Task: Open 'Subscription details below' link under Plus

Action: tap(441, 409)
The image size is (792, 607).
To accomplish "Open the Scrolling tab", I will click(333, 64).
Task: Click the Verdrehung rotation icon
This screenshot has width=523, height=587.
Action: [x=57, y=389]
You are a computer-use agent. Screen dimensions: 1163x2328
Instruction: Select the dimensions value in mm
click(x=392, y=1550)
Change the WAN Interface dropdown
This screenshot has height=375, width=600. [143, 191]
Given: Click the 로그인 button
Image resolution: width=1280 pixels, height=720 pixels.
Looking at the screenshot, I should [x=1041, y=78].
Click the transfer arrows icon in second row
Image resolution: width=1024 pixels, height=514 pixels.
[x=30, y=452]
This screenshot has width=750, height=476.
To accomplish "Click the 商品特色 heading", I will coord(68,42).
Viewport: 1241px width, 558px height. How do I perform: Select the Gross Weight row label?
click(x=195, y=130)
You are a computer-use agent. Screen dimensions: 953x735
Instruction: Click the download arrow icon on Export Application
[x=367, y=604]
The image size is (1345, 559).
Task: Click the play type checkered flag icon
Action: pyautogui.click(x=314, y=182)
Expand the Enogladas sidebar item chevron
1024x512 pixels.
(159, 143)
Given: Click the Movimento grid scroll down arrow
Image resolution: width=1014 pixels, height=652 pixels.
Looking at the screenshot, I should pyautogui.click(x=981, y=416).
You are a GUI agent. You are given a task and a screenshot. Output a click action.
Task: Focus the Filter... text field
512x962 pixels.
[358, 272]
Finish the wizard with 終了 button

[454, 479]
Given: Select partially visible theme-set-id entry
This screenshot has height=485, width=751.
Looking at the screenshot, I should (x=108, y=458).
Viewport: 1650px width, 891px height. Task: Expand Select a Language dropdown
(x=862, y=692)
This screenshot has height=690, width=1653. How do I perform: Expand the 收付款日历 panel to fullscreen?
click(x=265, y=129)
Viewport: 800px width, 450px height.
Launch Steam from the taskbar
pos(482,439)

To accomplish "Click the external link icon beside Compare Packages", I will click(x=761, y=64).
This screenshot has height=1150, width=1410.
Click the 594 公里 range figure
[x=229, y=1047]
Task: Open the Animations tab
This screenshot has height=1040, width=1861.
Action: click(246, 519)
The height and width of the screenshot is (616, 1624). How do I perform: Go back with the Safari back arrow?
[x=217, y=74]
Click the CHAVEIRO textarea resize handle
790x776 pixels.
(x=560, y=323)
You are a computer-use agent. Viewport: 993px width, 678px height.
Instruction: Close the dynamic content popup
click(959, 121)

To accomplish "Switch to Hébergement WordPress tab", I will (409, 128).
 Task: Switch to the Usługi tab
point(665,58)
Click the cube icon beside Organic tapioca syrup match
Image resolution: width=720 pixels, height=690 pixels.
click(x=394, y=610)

● **Task goal**: Output all of the data again, exactly.

● **The completed task**:
Task: Open 'Subscription details below' link under Plus

Action: tap(441, 409)
The image size is (792, 607).
To accomplish "Open the Scrolling tab", I will click(333, 64).
Task: Click the Verdrehung rotation icon
This screenshot has width=523, height=587.
Action: [x=57, y=389]
You are a computer-use agent. Screen dimensions: 1163x2328
Instruction: Select the dimensions value in mm
click(x=392, y=1550)
Change the WAN Interface dropdown
This screenshot has height=375, width=600. [143, 191]
Given: Click the 로그인 button
Image resolution: width=1280 pixels, height=720 pixels.
Looking at the screenshot, I should [x=1041, y=78].
Click the transfer arrows icon in second row
Image resolution: width=1024 pixels, height=514 pixels.
[x=30, y=452]
This screenshot has width=750, height=476.
To accomplish "Click the 商品特色 heading", I will coord(68,42).
Viewport: 1241px width, 558px height. How do I perform: Select the Gross Weight row label?
click(x=195, y=130)
You are a computer-use agent. Screen dimensions: 953x735
Instruction: Click the download arrow icon on Export Application
[x=367, y=604]
The image size is (1345, 559).
Task: Click the play type checkered flag icon
Action: pyautogui.click(x=314, y=182)
Expand the Enogladas sidebar item chevron
1024x512 pixels.
(159, 143)
Given: Click the Movimento grid scroll down arrow
Image resolution: width=1014 pixels, height=652 pixels.
Looking at the screenshot, I should pyautogui.click(x=981, y=416).
You are a GUI agent. You are given a task and a screenshot. Output a click action.
Task: Focus the Filter... text field
512x962 pixels.
[358, 272]
Finish the wizard with 終了 button

[454, 479]
Given: Select partially visible theme-set-id entry
This screenshot has height=485, width=751.
Looking at the screenshot, I should (x=108, y=458).
Viewport: 1650px width, 891px height. Task: Expand Select a Language dropdown
(x=862, y=692)
This screenshot has height=690, width=1653. How do I perform: Expand the 收付款日历 panel to fullscreen?
click(x=265, y=129)
Viewport: 800px width, 450px height.
Launch Steam from the taskbar
pos(482,439)

To accomplish "Click the external link icon beside Compare Packages", I will click(x=761, y=64).
This screenshot has height=1150, width=1410.
Click the 594 公里 range figure
[x=229, y=1047]
Task: Open the Animations tab
This screenshot has height=1040, width=1861.
Action: click(246, 519)
The height and width of the screenshot is (616, 1624). How do I perform: Go back with the Safari back arrow?
[x=217, y=74]
Click the CHAVEIRO textarea resize handle
790x776 pixels.
(x=560, y=323)
You are a computer-use agent. Viewport: 993px width, 678px height.
Instruction: Close the dynamic content popup
click(959, 121)

To accomplish "Switch to Hébergement WordPress tab", I will (409, 128).
 Task: Switch to the Usługi tab
point(665,58)
Click the cube icon beside Organic tapioca syrup match
Image resolution: width=720 pixels, height=690 pixels.
click(x=394, y=610)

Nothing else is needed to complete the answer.